More detailed data on LLT use are provided in Supplementary Table S1.

Survey Results

The survey was returned by 24 (75%) recipients. Two participants contacted the EstBB to decline to participate in the survey, one because of a bad personal experience with statin-related side effects and another for unknown reasons.

The respondents’ assessment of the feedback received was overwhelmingly positive. On average, they agreed that “it was the right decision” to attend the feedback visit (4.96/5), that they “wished to have been informed earlier about the genetic finding and the potential health risks” (4.29/5), and that they would “make the same choice if [they] had to do it over again” (5/5; Figure 3). The respondents largely agreed that the knowledge of their genetic finding did not cause them distress (“I am able to cope with having this genetic finding in my family,” 4.92/5). Average scores for the negative statements “I regret my choice” and “the choice did me a lot of harm” were 1.17/5 and 1.04/5, respectively. The respondents did not definitively agree or disagree with statements about access to healthcare and the improvement of their treatment and/or condition.

FIGURE 3.

FIGURE 3

Mean values for answers given to the first portion of the RbG feedback survey where the participants were asked to rate their agreement with the following statements (n = 24). The answers were converted to numeric values according to the scale: “agree”-5, “slightly agree”-4, “unsure”-3, “slightly disagree”-2. “disagree”-1. Mean values above three signify agreement with the specific statement.

Regarding aspects of the healthcare system in respect to their genetic findings, the respondents rated the consistency of follow-up the lowest (3.71/5), followed by access to healthcare (3.96/5). Access to medication was rated the highest (4.38/5), followed by the clarity of recommendations (4.13/5; Figure 4).

FIGURE 4.

FIGURE 4

Overview of the assessment of the current state of the healthcare system by recalled participants (n = 24). The answers are presented as mean values of provided answers converted to numeric values: “very good”-5, “good”-4, “unsure”-3, “satisfactory”-2, “unsatisfactory”-1. Mean values above three signify satisfaction with the specific healthcare aspect.

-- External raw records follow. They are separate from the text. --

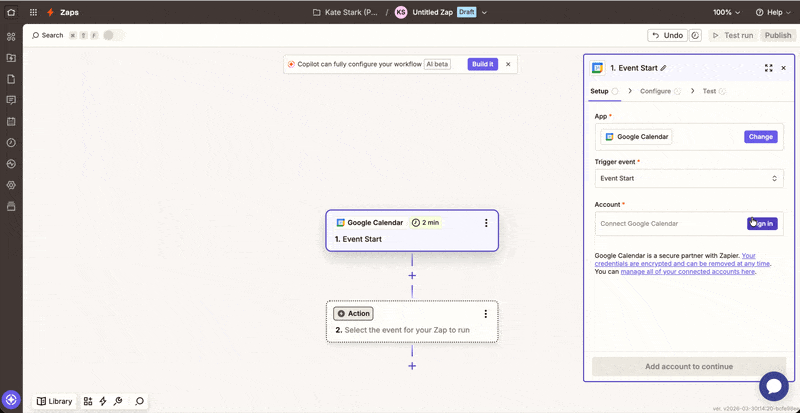Switch to the Test tab
The height and width of the screenshot is (413, 800).
[709, 91]
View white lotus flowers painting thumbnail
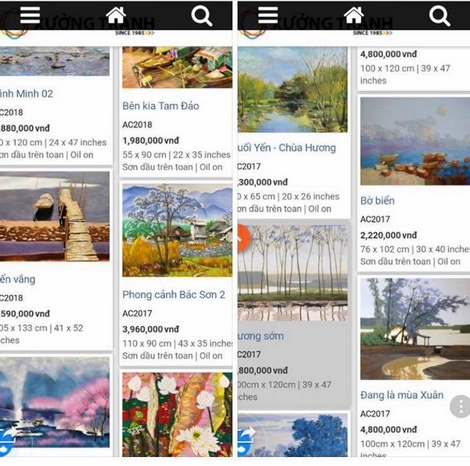This screenshot has height=466, width=470. pyautogui.click(x=177, y=414)
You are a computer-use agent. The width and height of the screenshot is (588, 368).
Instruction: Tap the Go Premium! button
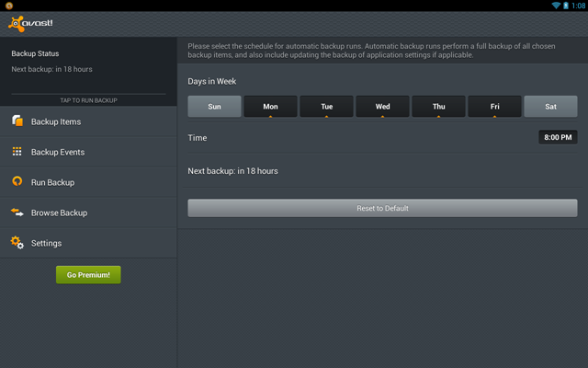pos(88,274)
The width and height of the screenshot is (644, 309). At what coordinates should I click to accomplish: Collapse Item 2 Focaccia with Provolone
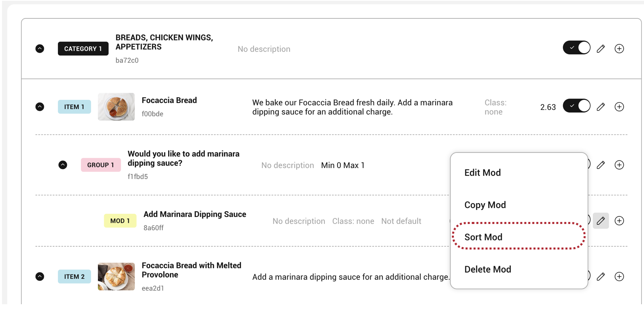[40, 277]
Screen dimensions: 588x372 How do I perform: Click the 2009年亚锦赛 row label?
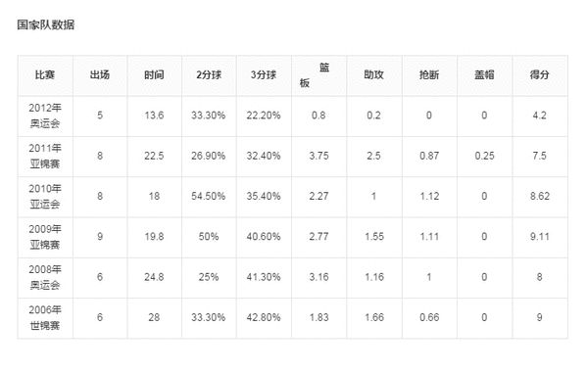pos(45,237)
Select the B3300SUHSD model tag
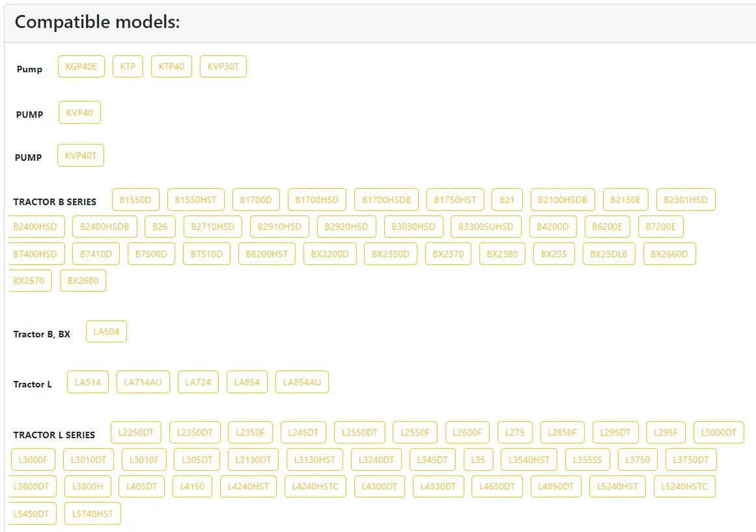The height and width of the screenshot is (532, 756). [486, 227]
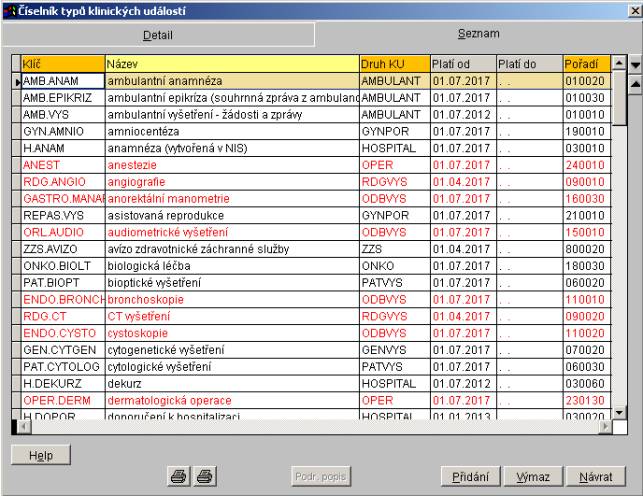Open the Seznam tab
This screenshot has width=643, height=496.
tap(478, 34)
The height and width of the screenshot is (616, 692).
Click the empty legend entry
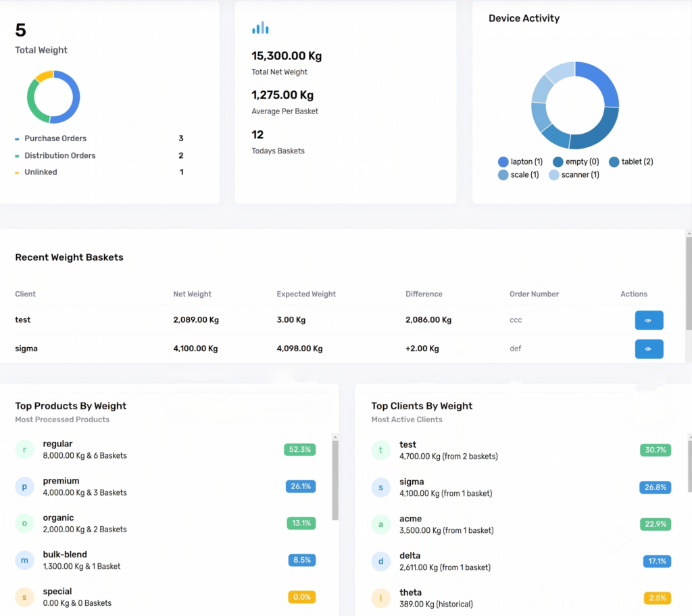click(576, 161)
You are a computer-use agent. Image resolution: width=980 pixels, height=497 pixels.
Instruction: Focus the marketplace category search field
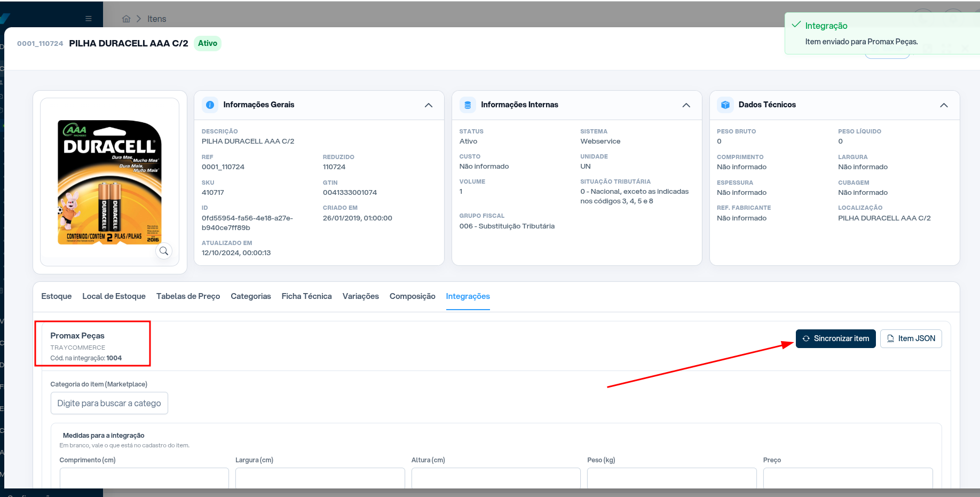[x=109, y=403]
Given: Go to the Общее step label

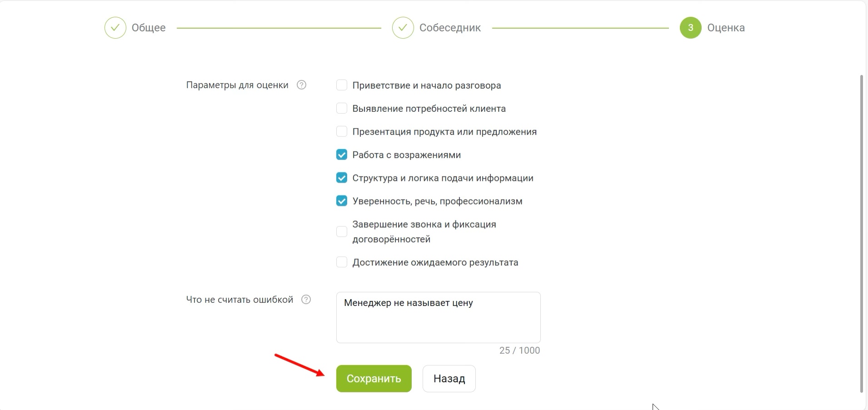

Regarding potential complications related to FH, the majority of participants indicated only that high cholesterol levels had been detected after their feedback visits (Figure 5). Most respondents reported that no other potential complication (e.g., myocardial infarction, stroke, arrhythmia, chest pain after strenuous exercise, vertigo, balance problems, or cardiovascular disease) had occurred.

FIGURE 5.

FIGURE 5

Feedback on health issues potentially related to hypercholesterolemia as reported by recalled participants (n = 24).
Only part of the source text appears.